Samstag, 13. Juli 2019

Brief 762 vom 13.7.1944


Mein lieber Ernst !          Konstanz, 12.7.44          23.

 Heute Mittag hatten wir wieder Alarm. In München waren sie sicher wieder. 2 ½ Stunden lang hat man die Flieger immer gehört und gewummert hat es auch ziemlich. Durch den Alarm  ist man garnicht richtig zum schaffen gekommen. Wir haben nur Johannisbeeren gepflückt zum Abendbrot, dann habe ich die Tomaten ausgeputzt und frisch angebunden und hinterher Unkraut raus gemacht. Außerdem hatte ich natürlich die übliche Hausarbeit.  Von Papa bekam ich eine Karte und einen Brief mit Bildern von den Gräbern in Leipzig und von Ursula zu ihrem ersten Geburtstag. Die Bilder von den Gräbern habe ich Vater gegeben, denn ihn gehen sie ja auch viel an und Dir hat Papa ja auch welche geschickt.

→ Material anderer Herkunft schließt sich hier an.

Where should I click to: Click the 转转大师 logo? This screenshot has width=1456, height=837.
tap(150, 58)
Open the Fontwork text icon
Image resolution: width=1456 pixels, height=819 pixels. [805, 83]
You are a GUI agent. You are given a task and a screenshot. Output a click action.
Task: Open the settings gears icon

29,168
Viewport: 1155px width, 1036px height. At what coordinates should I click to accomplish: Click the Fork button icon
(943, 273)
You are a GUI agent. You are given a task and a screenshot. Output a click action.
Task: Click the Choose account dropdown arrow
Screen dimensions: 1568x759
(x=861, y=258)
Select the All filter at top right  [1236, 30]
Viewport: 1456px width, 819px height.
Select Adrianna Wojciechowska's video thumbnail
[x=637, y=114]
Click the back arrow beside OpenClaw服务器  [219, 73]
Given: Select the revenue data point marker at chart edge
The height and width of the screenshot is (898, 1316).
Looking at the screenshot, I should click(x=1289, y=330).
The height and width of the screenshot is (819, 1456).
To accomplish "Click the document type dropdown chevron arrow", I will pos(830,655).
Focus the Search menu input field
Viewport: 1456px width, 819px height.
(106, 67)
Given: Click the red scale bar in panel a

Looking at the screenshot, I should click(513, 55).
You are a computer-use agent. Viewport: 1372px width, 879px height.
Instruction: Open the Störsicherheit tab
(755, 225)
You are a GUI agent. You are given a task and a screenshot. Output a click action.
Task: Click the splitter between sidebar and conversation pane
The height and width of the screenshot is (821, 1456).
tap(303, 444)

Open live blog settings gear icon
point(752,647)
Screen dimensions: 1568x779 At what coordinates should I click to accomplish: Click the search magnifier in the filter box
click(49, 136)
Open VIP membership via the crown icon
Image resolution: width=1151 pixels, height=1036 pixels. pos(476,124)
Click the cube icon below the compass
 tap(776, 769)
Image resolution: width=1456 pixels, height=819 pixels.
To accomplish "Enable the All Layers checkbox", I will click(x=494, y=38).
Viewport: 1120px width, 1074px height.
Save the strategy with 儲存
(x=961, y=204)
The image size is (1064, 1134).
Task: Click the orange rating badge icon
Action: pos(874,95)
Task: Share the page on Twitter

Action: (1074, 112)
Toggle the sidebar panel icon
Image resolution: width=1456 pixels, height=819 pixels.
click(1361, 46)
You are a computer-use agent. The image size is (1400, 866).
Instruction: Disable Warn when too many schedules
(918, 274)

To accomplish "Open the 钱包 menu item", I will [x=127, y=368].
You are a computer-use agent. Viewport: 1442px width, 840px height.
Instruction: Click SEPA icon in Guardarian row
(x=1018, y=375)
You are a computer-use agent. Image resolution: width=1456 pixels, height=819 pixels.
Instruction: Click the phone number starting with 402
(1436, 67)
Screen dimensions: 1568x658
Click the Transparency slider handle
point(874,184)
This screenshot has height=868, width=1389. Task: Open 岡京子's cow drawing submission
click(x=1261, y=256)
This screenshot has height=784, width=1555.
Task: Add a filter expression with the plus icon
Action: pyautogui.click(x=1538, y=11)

Diese können wir ja aufheben. Bei dem Angriff auf Leipzig ist gerade noch alles soweit gut vorbei gegangen. Man ist jedesmal froh. Heute haben sie die kleine Gerda von Waibels uns gegenüber ins Krankenhaus geschafft. Sie soll Magen und Darmkatarrh haben. So ein kleines nettes Ding von 2 Jahren ist sie.  Vater hat vom Wehrmeldeamt die Anfrage bekommen, ob Kurt schon die Ostmedaille bekommen hat. Sonst möchte Vater hinkommen. Er geht auch in den nächsten Tagen gleich.  Mein liebster Mann!          13.7. GEstern Abend wußte ich nichts weiter zu schreiben. Da wir den Brief heute Mittag mit in die Stadt nehmen, schreibe ich gleich noch von heute mit. Vorhin hatten wir wieder Alarm. Man hat es von weitem wummern hören. Bei uns waren die Flieger nicht. _ Das kleine Mädel von Waibels ist heute gestorben. Es hatte Magen und Darmvergiftung. Von was, wissen sie auch nicht. Es ist so traurig, wenn man so ein liebes kleines Dingl verlieren muß.  Unser Jörg hat sich mit seinen Freunden im Hof ein Zelt aus Decken und Säcken gebaut. Darin  sitzen sie die ganze Zeit. Jörg hat die Musik mit, welche allen gefällt. Wie viel Freude hat sie doch schon bereitet. Helga sitzt hier bei mir und malt. Das ist immer noch ihre Freude. Menschen malen. Am Nachmittag gehe ich mit ihr in die Stadt. Wir wollen doch wieder nach dem Radio fragen. Jörg bleibt lieber bei seinem Zelt. _ Post habe ich auch heute wieder nicht von Dir bekommen. Vielleicht, vielleicht habe ich morgen mehr Glück. Ich würde mich sehr freuen. Aber inzwischen hoffe ich, daß Du ganz gesund bist und daß Du es nicht gar so schwer hast. Daß meine Gedanken immer bei Dir sind, das darfst Du glauben. Laß Dich recht herzlich grüßen und küssen von Deiner Annie.